Beginner | Regular Expressions In Python
What's a regular expression?¶
A regular expression (aka regex) is a special syntax that lets you match strings based on conditions. For
example, the regular expression \d+\s[a-z]+
matches strings that have
- one or more digits (
\d+
) - followed by a single space (
\s
) - followed by one or more lowercase letters between a and z (
[a-z]+
)
20 quick brown foxes jumped over 2 lazy dogs, 8 sleepy cats, and 4 loud crickets.

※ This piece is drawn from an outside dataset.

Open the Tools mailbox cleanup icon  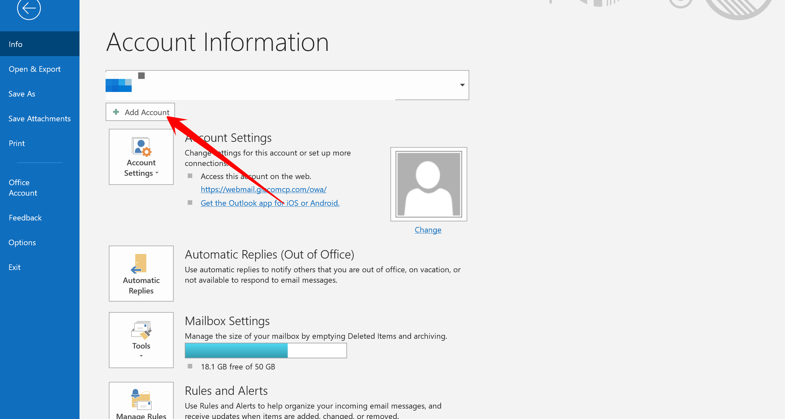[x=141, y=330]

Table of regular expression patterns¶
Pattern | Description |
---|---|
[abc] |
a or b or c |
[^abc] |
not (a or b or c) |
[a-z] |
a or b ... or y or z |
[1-9] |
1 or 2 ... or 8 or 9 |
\d |
digits [0-9] |
\D |
non-digits [^0-9] |
\s |
whitespace [ \t\n\r\f\v] |
\S |
non-whitespace [^ \t\n\r\f\v] |
\w |
alphanumeric [a-zA-Z0-9_] |
\W |
non-alphanumeric [^a-zA-Z0-9_] |
. |
any character |
x* |
zero or more repetitions of x |
x+ |
one or more repetitions of x |
x? |
zero or one repetitions of x |
{m} |
m repetitions |
{m,n} |
m to n repetitions |
{m,n} |
m to n repetitions |
\\ , \. , \* |
backslash, period, asterisk |
\b |
word boundary |
^hello |
starts with hello |
bye$ |
ends with bye |
(...) |
capture group |
(po|go) |
po or go |
How do regular expressions work in Python?¶
In Python, regular expressions are managed by the re
module.
Table of regular expression functions in Python¶
Function | Description | Return Value |
---|---|---|
re.findall(pattern, string, flags=0) |
Find all non-overlapping occurrences of pattern in string | list of strings, or list of tuples if > 1 capture group |
re.finditer(pattern, string, flags=0) |
Find all non-overlapping occurrences of pattern in string | iterator yielding match objects |
re.search(pattern, string, flags=0) |
Find first occurrence of pattern in string | match object or None |
re.split(pattern, string, maxsplit=0, flags=0) |
Split string by occurrences of pattern | list of strings |
re.sub(pattern, repl, string, count=0, flags=0) |
Replace pattern with repl | new string with the replacement(s) |
What about re.compile()
?¶
The following regular expression searches have equivalent logic...
import re
pat = re.compile("[A-Z][a-z]+") # (1)!
pat.findall("Hi, I'm Bob.")
# ['Hi', 'Bob']
- One uppercase letter followed by one or more lowercase letters
import re
re.findall(pattern="[A-Z][a-z]+", string="Hi, I'm Bob.")
# ['Hi', 'Bob']
but the first version compiles the regular expression into a re.Pattern
object.
type(pat) # <class 're.Pattern'>
This can boost performance in cases where you use the same regular expression repeatedly.